• **Exercise inputs**:

====

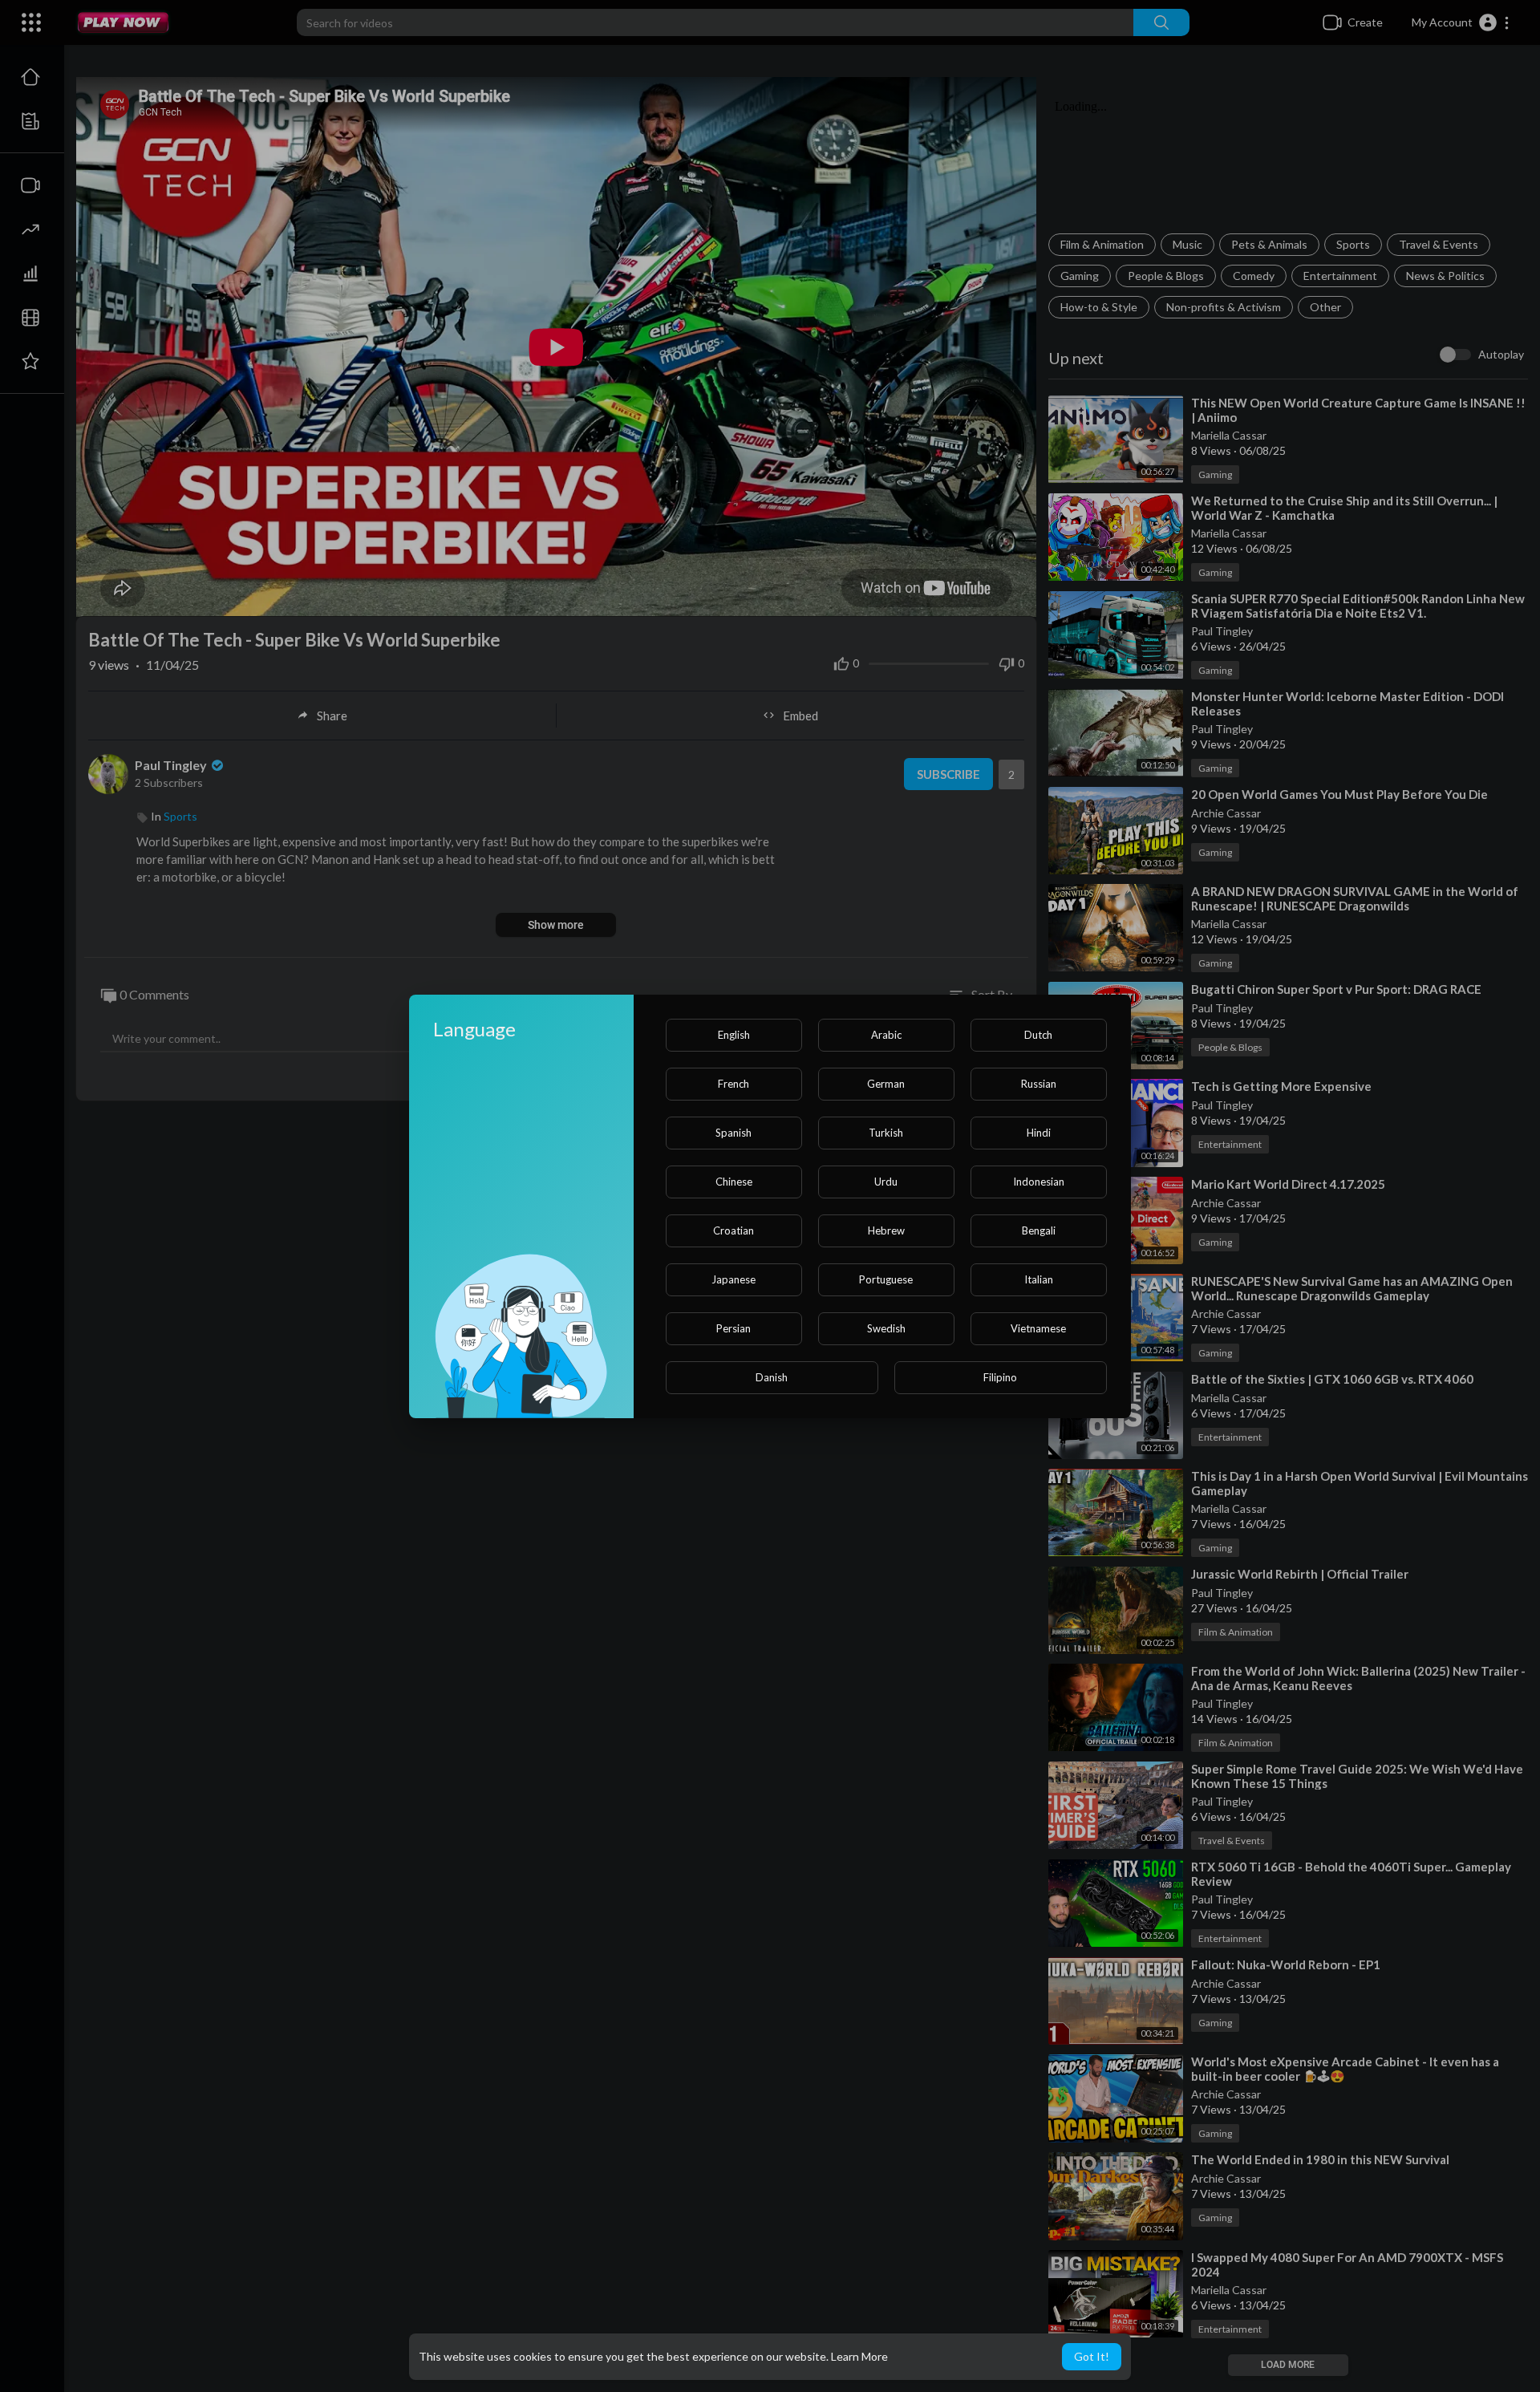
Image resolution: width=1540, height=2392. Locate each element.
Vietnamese (1038, 1328)
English (734, 1034)
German (886, 1083)
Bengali (1039, 1230)
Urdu (886, 1181)
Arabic (886, 1034)
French (733, 1083)
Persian (733, 1328)
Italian (1038, 1279)
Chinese (733, 1181)
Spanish (733, 1132)
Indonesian (1038, 1181)
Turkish (886, 1132)
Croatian (733, 1230)
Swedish (886, 1328)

====

Transcribe all the lines above exactly; any image among them is skipped.

• **Reply**:
Image resolution: width=1540, height=2392. Locate each element.
Vietnamese (1038, 1328)
English (734, 1034)
German (886, 1083)
Bengali (1039, 1230)
Urdu (886, 1181)
Arabic (886, 1034)
French (733, 1083)
Persian (733, 1328)
Italian (1038, 1279)
Chinese (733, 1181)
Spanish (733, 1132)
Indonesian (1038, 1181)
Turkish (886, 1132)
Croatian (733, 1230)
Swedish (886, 1328)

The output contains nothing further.